# EXERCISE BRIEF:
Could you repeat the listing below exactly while leaving its pictures behind?

# MATERIAL FOR THIS TASK:
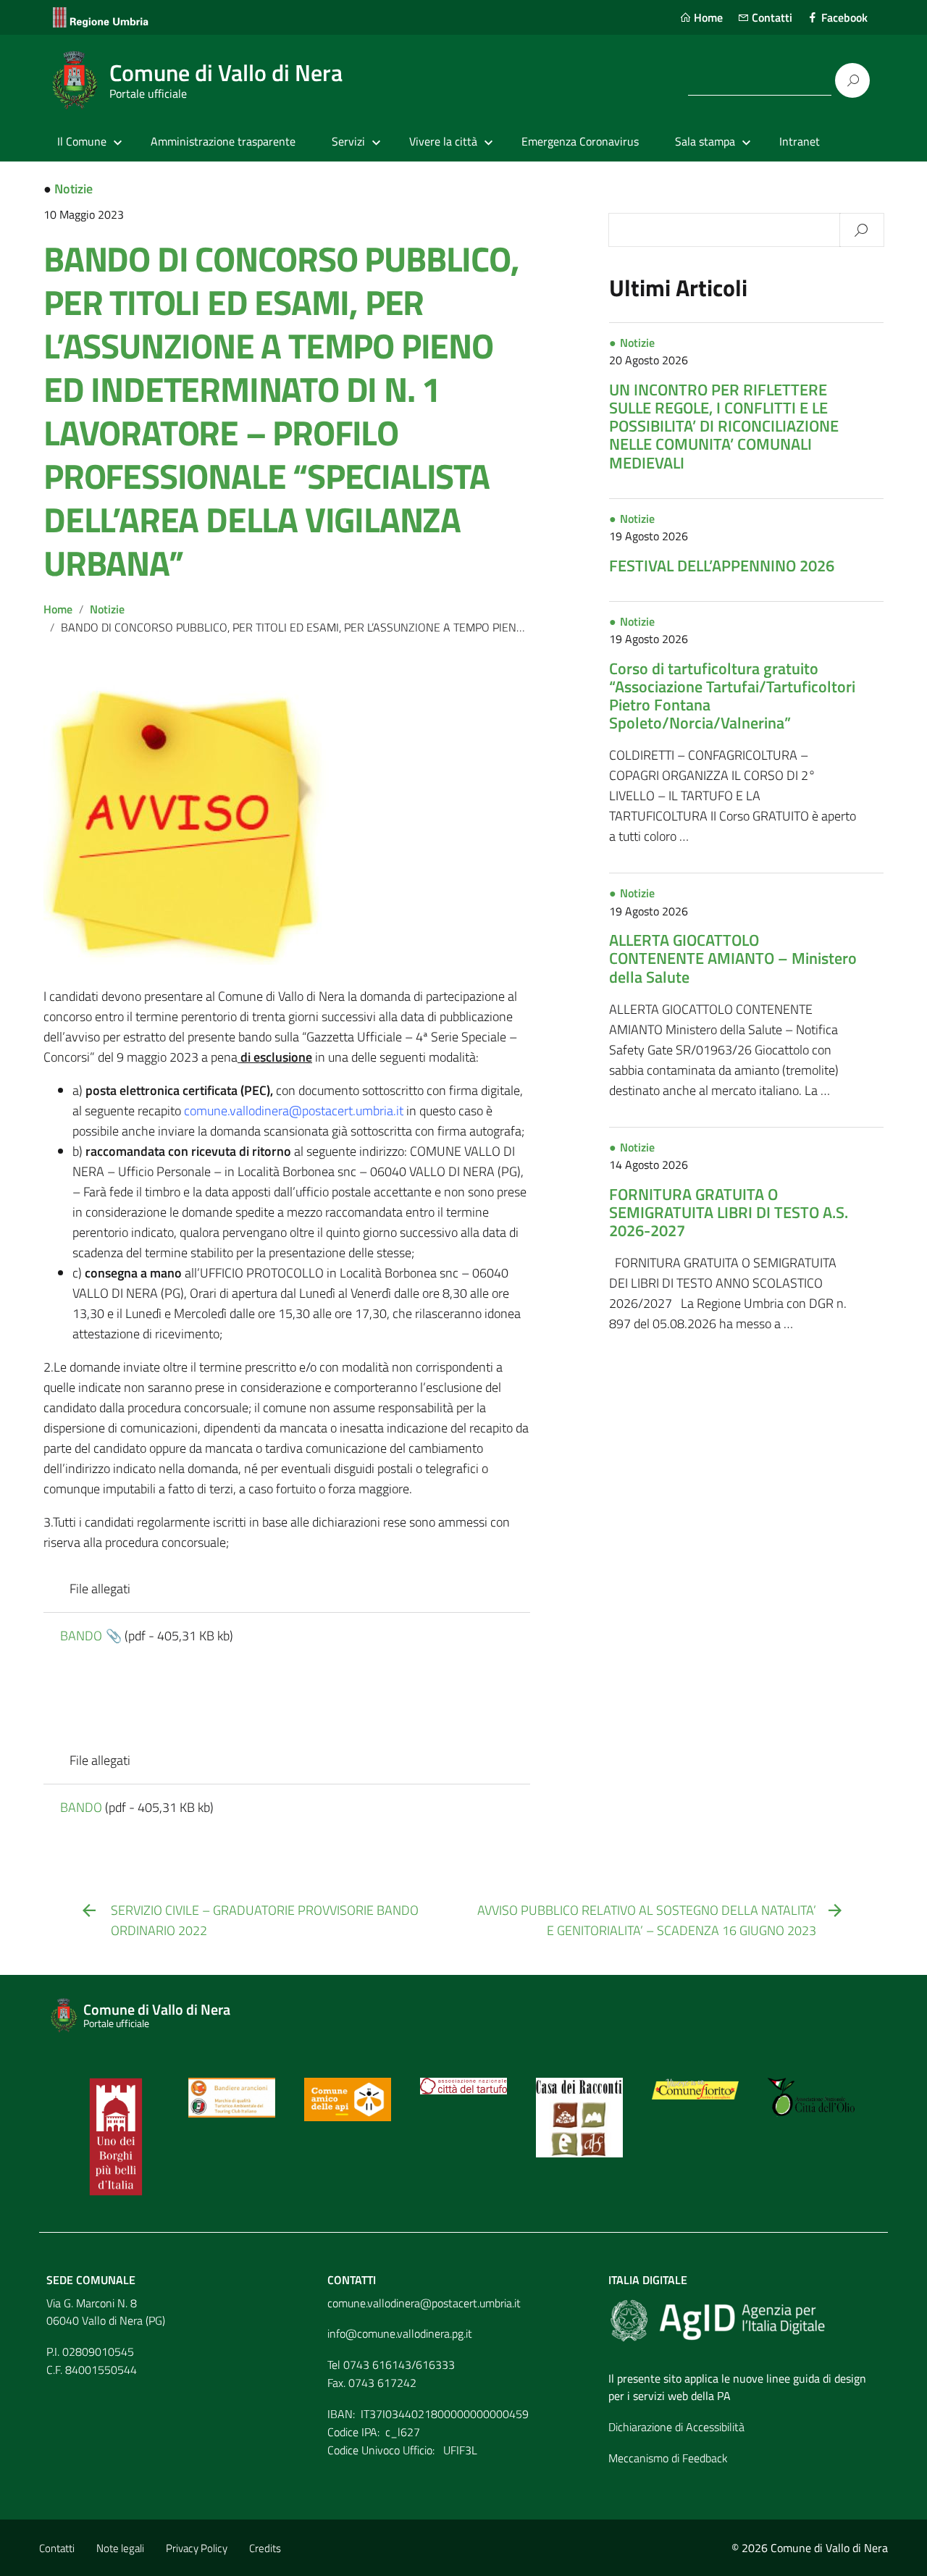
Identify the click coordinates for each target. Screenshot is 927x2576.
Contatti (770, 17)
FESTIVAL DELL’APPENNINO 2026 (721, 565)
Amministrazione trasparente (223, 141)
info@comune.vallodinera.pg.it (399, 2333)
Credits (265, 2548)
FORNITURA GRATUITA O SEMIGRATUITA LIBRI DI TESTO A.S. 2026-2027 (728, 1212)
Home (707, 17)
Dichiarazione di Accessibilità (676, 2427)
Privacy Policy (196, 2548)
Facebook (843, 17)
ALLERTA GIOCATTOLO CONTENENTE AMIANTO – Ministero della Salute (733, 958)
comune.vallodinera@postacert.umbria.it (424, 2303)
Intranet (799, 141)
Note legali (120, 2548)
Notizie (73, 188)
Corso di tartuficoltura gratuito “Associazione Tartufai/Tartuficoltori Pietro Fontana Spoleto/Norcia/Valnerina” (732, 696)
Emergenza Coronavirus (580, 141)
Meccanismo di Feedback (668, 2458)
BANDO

# ANSWER BOX:
Identify the click coordinates for each target. Screenshot is 927x2576.
Contatti (770, 17)
FESTIVAL DELL’APPENNINO 2026 (721, 565)
Amministrazione trasparente (223, 141)
info@comune.vallodinera.pg.it (399, 2333)
Credits (265, 2548)
FORNITURA GRATUITA O SEMIGRATUITA LIBRI DI TESTO A.S. 2026-2027 (728, 1212)
Home (707, 17)
Dichiarazione di Accessibilità (676, 2427)
Privacy Policy (196, 2548)
Facebook (843, 17)
ALLERTA GIOCATTOLO CONTENENTE AMIANTO – Ministero della Salute (733, 958)
comune.vallodinera@postacert.umbria.it (424, 2303)
Intranet (799, 141)
Note legali (120, 2548)
Notizie (73, 188)
Corso di tartuficoltura gratuito “Associazione Tartufai/Tartuficoltori Pietro Fontana Spoleto/Norcia/Valnerina” (732, 696)
Emergenza Coronavirus (580, 141)
Meccanismo di Feedback (668, 2458)
BANDO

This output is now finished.